A class of nonlinear signal-processing schemes for bandwidth-efficient OFDM transmission with low envelope fluctuation

This work presents a wide class of digital signal-processing schemes for orthogonal frequency-division multiplexing (OFDM) transmission which combine a nonlinear operation in the time domain and a linear filtering operation in the frequency domain. The ultimate goal of these schemes is to reduce the envelope fluctuation of ordinary OFDM, while keeping its high spectral efficiency and allowing a low-cost, power-efficient implementation. An appropriate statistical model concerning the transmitted frequency-domain blocks is developed, which is derived from well-established results on Gaussian stochastic processes distorted by memoryless nonlinearities. This model can be employed for performance evaluation by analytical means, with highly accurate results whenever the corresponding conventional OFDM signals exhibit quasi-Gaussian characteristics. Cases where the signal-processing scheme is repeatedly used, in an iterative way, are treated through an extension of the proposed statistical modeling.
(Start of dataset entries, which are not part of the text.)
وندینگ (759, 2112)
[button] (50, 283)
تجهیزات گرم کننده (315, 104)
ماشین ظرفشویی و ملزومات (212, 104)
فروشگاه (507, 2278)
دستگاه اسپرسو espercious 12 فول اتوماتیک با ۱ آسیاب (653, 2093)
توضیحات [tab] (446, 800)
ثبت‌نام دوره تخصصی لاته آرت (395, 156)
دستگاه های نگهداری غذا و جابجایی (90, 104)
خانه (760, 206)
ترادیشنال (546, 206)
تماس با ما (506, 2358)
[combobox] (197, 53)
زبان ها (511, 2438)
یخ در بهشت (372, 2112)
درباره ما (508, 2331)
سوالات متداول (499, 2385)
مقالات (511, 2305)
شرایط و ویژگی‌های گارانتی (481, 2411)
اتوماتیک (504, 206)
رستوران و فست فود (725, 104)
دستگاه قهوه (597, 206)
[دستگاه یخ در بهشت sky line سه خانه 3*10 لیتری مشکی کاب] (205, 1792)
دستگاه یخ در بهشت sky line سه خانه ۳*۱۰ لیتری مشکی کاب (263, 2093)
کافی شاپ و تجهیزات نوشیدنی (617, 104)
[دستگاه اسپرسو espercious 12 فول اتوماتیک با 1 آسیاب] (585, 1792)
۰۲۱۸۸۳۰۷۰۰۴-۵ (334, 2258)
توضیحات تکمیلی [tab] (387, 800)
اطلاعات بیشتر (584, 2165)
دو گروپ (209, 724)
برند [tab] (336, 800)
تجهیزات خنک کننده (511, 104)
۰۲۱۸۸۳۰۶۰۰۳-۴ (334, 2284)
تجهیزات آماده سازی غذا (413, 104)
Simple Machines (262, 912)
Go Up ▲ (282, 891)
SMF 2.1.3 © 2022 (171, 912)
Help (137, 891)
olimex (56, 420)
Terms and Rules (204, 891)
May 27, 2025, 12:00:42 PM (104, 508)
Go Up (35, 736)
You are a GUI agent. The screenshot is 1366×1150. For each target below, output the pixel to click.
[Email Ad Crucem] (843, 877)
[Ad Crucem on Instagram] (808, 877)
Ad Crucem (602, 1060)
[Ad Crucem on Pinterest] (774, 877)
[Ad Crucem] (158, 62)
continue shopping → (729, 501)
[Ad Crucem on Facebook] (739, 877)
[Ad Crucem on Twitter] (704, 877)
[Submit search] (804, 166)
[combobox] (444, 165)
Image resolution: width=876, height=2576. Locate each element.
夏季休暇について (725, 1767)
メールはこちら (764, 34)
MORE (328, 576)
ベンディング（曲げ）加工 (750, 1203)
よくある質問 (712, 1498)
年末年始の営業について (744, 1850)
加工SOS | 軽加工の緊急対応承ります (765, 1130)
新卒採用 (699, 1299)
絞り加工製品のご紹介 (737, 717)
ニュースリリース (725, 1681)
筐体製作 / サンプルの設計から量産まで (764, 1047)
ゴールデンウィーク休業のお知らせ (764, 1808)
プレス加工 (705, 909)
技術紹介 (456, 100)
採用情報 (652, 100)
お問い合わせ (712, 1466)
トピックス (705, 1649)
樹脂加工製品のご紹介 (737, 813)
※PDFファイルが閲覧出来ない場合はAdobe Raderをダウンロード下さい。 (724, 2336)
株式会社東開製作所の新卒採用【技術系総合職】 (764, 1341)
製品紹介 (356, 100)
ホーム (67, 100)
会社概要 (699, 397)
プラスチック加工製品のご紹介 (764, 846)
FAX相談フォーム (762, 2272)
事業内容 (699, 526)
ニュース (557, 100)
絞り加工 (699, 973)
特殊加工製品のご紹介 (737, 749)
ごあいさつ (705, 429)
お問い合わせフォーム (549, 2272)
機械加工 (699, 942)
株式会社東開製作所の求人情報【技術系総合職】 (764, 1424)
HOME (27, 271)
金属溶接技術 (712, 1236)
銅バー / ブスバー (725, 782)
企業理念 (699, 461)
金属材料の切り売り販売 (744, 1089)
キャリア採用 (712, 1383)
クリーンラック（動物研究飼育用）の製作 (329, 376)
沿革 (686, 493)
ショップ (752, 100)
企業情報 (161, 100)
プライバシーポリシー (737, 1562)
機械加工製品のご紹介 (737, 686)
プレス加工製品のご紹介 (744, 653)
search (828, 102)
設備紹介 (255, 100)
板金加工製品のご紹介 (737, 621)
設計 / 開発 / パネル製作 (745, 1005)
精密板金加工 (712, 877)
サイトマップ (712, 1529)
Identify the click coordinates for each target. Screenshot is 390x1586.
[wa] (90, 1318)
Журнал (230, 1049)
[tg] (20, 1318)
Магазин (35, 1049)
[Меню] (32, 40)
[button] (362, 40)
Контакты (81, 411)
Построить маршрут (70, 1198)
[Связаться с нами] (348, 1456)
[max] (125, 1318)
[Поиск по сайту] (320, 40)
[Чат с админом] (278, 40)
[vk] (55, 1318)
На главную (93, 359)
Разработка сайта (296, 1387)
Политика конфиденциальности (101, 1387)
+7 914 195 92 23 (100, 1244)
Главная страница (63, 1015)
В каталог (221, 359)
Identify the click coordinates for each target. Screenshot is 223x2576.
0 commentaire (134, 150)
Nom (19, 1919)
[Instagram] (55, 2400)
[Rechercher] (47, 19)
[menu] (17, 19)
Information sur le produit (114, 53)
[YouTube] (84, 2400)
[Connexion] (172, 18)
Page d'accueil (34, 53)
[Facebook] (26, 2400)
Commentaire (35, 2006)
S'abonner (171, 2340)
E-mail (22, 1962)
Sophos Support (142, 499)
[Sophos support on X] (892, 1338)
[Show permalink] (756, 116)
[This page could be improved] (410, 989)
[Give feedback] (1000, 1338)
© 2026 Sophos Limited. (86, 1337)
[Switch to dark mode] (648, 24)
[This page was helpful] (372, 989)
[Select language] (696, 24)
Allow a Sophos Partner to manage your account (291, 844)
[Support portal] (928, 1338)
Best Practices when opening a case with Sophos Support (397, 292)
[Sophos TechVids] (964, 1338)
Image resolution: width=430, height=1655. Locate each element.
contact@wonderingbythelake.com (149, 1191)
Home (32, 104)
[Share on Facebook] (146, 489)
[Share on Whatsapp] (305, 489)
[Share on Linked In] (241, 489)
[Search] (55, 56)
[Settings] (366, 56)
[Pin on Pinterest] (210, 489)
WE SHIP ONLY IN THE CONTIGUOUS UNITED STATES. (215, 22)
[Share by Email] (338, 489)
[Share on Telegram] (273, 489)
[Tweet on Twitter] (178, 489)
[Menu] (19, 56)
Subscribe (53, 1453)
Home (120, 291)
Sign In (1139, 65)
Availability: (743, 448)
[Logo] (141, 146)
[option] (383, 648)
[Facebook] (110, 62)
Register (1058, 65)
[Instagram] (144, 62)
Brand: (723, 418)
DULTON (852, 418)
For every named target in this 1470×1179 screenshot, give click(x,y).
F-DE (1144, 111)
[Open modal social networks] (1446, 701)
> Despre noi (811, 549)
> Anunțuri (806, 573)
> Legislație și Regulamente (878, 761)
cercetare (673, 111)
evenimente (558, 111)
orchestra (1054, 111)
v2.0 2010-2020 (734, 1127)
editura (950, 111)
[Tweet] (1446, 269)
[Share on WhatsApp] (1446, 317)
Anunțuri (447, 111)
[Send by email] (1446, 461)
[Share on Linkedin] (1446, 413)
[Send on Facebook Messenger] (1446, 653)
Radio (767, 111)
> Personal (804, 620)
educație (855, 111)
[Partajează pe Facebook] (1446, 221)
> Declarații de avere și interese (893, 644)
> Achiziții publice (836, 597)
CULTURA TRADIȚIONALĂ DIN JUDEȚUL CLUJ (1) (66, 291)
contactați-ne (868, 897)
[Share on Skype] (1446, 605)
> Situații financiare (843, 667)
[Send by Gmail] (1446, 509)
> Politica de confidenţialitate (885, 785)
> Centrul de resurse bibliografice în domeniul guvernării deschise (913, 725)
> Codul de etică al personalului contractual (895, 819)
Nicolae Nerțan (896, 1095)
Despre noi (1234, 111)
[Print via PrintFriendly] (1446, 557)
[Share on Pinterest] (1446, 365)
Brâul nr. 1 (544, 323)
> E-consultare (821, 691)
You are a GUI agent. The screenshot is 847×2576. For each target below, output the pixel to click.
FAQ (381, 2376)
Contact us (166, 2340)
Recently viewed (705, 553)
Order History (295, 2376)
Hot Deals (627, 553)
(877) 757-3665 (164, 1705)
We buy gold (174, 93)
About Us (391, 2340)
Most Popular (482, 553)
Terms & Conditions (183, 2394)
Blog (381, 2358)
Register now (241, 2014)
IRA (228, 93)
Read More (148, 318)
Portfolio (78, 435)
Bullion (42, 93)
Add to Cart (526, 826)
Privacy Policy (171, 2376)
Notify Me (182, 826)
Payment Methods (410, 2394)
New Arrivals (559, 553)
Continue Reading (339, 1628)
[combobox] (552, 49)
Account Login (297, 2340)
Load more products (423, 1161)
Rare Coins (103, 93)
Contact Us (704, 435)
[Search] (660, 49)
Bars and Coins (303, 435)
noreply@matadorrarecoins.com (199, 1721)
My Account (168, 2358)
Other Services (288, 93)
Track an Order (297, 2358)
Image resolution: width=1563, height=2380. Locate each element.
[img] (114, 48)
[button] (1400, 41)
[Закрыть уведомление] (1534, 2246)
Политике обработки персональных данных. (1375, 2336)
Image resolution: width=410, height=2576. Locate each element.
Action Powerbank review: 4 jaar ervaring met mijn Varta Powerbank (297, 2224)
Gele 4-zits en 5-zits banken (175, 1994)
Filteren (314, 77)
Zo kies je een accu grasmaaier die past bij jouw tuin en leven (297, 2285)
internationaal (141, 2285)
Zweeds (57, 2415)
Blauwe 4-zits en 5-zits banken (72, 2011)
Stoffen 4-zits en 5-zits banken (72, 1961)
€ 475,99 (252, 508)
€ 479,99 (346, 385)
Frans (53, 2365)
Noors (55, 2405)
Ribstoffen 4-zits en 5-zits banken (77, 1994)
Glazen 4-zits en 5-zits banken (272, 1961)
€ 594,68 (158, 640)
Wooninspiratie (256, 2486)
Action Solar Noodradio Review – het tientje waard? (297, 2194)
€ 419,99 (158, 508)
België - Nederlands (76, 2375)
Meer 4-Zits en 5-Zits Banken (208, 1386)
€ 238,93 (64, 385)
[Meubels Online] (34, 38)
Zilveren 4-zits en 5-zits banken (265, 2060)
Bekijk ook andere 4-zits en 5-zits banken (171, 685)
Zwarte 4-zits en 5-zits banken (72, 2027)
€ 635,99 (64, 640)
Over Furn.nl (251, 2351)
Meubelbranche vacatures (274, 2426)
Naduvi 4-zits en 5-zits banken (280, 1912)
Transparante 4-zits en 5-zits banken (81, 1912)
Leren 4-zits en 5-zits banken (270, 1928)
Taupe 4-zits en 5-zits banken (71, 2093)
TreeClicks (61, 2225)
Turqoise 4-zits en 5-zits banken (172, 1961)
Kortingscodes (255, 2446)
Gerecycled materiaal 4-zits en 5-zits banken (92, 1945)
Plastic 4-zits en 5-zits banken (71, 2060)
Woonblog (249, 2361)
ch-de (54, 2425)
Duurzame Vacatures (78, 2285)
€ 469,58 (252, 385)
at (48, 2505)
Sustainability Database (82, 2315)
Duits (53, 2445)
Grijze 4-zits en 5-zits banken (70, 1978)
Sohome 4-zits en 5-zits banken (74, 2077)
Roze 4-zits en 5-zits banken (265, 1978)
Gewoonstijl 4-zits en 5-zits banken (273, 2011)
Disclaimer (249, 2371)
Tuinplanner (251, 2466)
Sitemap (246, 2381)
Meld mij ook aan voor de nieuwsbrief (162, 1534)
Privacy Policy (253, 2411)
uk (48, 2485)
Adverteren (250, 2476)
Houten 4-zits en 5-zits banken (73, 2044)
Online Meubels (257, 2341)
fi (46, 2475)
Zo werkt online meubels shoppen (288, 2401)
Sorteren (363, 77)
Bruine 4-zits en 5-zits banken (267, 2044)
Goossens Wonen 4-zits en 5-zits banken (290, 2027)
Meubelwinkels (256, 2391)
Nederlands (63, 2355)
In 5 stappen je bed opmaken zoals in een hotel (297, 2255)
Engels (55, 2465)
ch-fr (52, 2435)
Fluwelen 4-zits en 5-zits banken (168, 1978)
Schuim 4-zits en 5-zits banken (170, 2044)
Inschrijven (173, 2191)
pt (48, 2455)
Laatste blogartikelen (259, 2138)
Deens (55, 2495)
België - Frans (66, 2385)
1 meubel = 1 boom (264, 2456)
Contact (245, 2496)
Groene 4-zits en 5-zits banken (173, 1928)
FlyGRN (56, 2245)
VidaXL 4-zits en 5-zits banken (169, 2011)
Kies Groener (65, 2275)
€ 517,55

A set of numerical results is presented and discussed so as to show the practical interest of both the proposed schemes and the analytical methods for evaluation of their performance. For the sake of comparisons, this paper includes numerical results concerning the partial transmit sequence technique, which is an alternative peak-to-mean envelope power ratio-reducing technique of higher complexity, often recommended due to its distortionless nature. The superior performance/complexity tradeoffs through the proposed class of nonlinear signal-processing schemes is emphasized.